AI and Software Engineering - The Most Important Question Isn't About AI
Lately, I've noticed AI showing up everywhere in the software industry.
Claude Code, Cursor, MCP, Agents, Vibe Coding... these concepts appear more and more frequently in meetings, emails, and technical discussions.
Interestingly, I am not part of the group that opposes AI.
On the contrary, I use AI extensively in my daily work. I've used it to read code, debug issues, write documentation, review ideas, analyze systems, and experiment with different workflows.
Perhaps because I've spent enough time using it, I've started to see both its strengths and its limitations more clearly.
AI is genuinely powerful.
But perhaps not in the way many people expect.
What Is AI Actually Changing?
The most obvious impact of AI is that it significantly reduces the cost of producing code.
Tasks that once took hours or even days can now be completed much faster.
A UI component.
A simple API.
A data processing script.
A basic test suite.
All of these can now be generated at a speed that would have been difficult to imagine just a few years ago.
However, more code does not automatically mean more value.
In many cases, technical debt can grow just as quickly if there is no proper direction or oversight.
AI Is Not Replacing Engineers
I believe AI is replacing parts of an engineer's work, but not the engineer.
Those are two very different things.
If your work primarily involves:
Turning designs into interfaces
Writing CRUD operations
Generating boilerplate code
Handling repetitive implementation tasks
Then AI is already having a significant impact.
But as you move into higher-level responsibilities:
System design
Managing complexity
Evaluating trade-offs
Understanding business problems
Making decisions with incomplete information
Human judgment remains extremely important.
AI is very good at generating answers.
Humans are still responsible for deciding which questions are worth answering.
The Most Interesting Part
What makes me think is not how fast AI can write code.
It's how AI is changing the way we evaluate competence.
In the past, building something that looked sophisticated usually required a deep understanding of how it actually worked.
Today, AI can help create products that look surprisingly convincing in a very short amount of time.
As a result, the visible gap between engineers has become smaller.
The gap underneath, however, has not necessarily disappeared.
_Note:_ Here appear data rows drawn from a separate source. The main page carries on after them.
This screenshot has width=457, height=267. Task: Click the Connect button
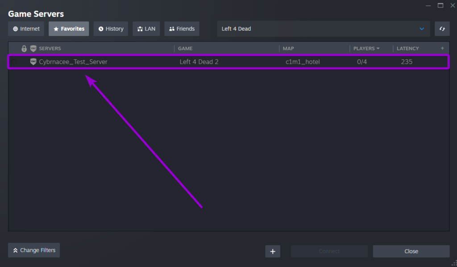tap(329, 251)
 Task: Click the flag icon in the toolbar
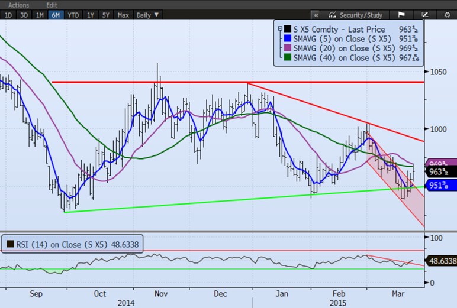pos(401,14)
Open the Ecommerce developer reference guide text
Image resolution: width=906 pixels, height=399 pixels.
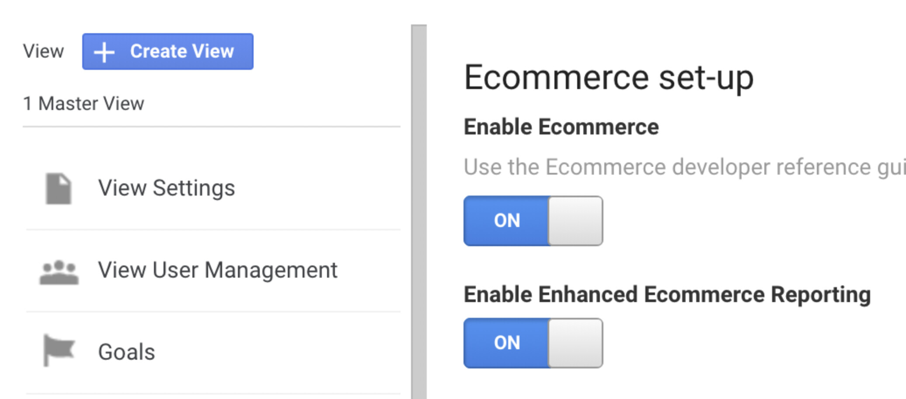pos(682,167)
A system generated by AI still needs someone to take responsibility when it breaks.
A weak architecture remains a weak architecture in the long run.
A poor technical decision is still a poor technical decision, regardless of whether it was made by a human or assisted by AI.
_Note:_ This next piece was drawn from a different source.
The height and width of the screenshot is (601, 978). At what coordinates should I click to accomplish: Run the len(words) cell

The Software Industry Has Never Been Just About Code
Throughout my years in the industry, I have rarely seen a project fail simply because there wasn't enough code.
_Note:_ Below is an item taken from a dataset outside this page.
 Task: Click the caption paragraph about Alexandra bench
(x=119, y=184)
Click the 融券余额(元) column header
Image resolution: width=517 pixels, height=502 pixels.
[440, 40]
More often, projects fail because of:
Weak system thinking
Poor communication
Lack of ownership
Weak decision-making
AI does not solve these problems today.
It helps us produce code faster.
But if we are heading in the wrong direction, moving faster does not necessarily get us to the right destination.
Am I Optimistic About AI?
Absolutely.
I am genuinely optimistic.
I believe AI will continue reshaping software engineering over the coming years and enable entirely new ways of working.
But what makes me optimistic is not AI's ability to write code.
What makes me optimistic is that AI forces us to confront a much more interesting question:
If writing code is no longer the primary competitive advantage, then what is the true value of a software engineer?
Perhaps the answer will become clearer over time.
It is probably not about typing faster.
It is about understanding systems, understanding people, understanding problems, and making sound decisions when nobody has enough information to be completely certain.
And perhaps, somewhat ironically, those are the skills that are hardest to replace - and they happen to be the ones least related to AI.